Companies such as Amazon, Starbucks, Target and McDonald’s are using mobile as another revenue driver.
Mobile is no longer just another accessory – it is a necessity.
“Mobile will become even more pervasive in shopping and commerce,” said Ludo Collin, CEO of EachScape.
“Mobile in the enterprise will become even more pervasive in the enterprise,” he said. “In addition, apps will continue to win big for engagement and consumer usage.”
In addition to a rapid growth in mobile traffic, the tablet space will continue to explode.
“Also, cloud services will become more popular, enterprise mobility will gain even more additional ground and mobile commerce and payments will continue to rise, but still having a few hurdles to overcome,” said Tom Nawara, vice president of emerging solutions and innovations at Acquity Group.
“Beyond that, I also believe we'll see a big move into more immersive input – a gestural, voice, audio – and output – augmented reality, pico projectors – related to mobile and connected devices,” he said.
“In addition, we will see SoLoMo evolve to SoLoMoCoDa – social, local, mobile, commerce and data – with the number of mobile transactions rising considerably and the amount of data collected from mobile and connected devices going through the roof.”
Mr.

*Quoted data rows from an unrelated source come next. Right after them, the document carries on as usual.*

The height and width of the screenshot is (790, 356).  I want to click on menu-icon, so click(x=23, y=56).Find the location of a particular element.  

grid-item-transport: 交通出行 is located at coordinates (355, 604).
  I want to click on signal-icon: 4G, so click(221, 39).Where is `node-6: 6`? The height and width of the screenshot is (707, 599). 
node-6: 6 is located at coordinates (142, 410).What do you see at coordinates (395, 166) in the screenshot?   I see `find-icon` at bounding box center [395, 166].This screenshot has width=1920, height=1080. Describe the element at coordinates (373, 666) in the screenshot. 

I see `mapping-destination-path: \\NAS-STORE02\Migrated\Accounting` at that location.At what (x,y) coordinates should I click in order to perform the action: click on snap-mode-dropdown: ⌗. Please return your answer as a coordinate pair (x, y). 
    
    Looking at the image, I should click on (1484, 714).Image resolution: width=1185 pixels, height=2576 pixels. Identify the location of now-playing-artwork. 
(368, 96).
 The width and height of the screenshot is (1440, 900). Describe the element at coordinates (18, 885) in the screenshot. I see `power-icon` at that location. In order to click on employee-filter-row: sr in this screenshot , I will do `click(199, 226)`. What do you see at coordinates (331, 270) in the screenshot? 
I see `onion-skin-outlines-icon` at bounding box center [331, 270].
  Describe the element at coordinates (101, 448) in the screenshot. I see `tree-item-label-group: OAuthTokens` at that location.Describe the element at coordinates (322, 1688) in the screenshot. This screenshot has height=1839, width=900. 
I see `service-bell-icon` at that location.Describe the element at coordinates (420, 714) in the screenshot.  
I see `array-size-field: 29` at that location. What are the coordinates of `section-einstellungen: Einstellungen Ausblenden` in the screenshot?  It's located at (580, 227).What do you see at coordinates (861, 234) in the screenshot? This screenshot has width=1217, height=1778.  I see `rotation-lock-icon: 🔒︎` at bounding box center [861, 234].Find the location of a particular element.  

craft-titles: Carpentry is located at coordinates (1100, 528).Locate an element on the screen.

Nawara also predicts that marketers will see the second-screen become more and more important, with major brands putting money into programs and campaigns addressing the rapidly growing connection between television and mobile devices.
“Organizations need to think and plan from an omnichannel perspective – understanding customer interaction occasions in all touchpoints and planning for consistent experiences across all of them – but act from a mobile-first stance – understanding that mobile has very quickly become the hub of consumer/brand engagement,” Mr. Nawara said.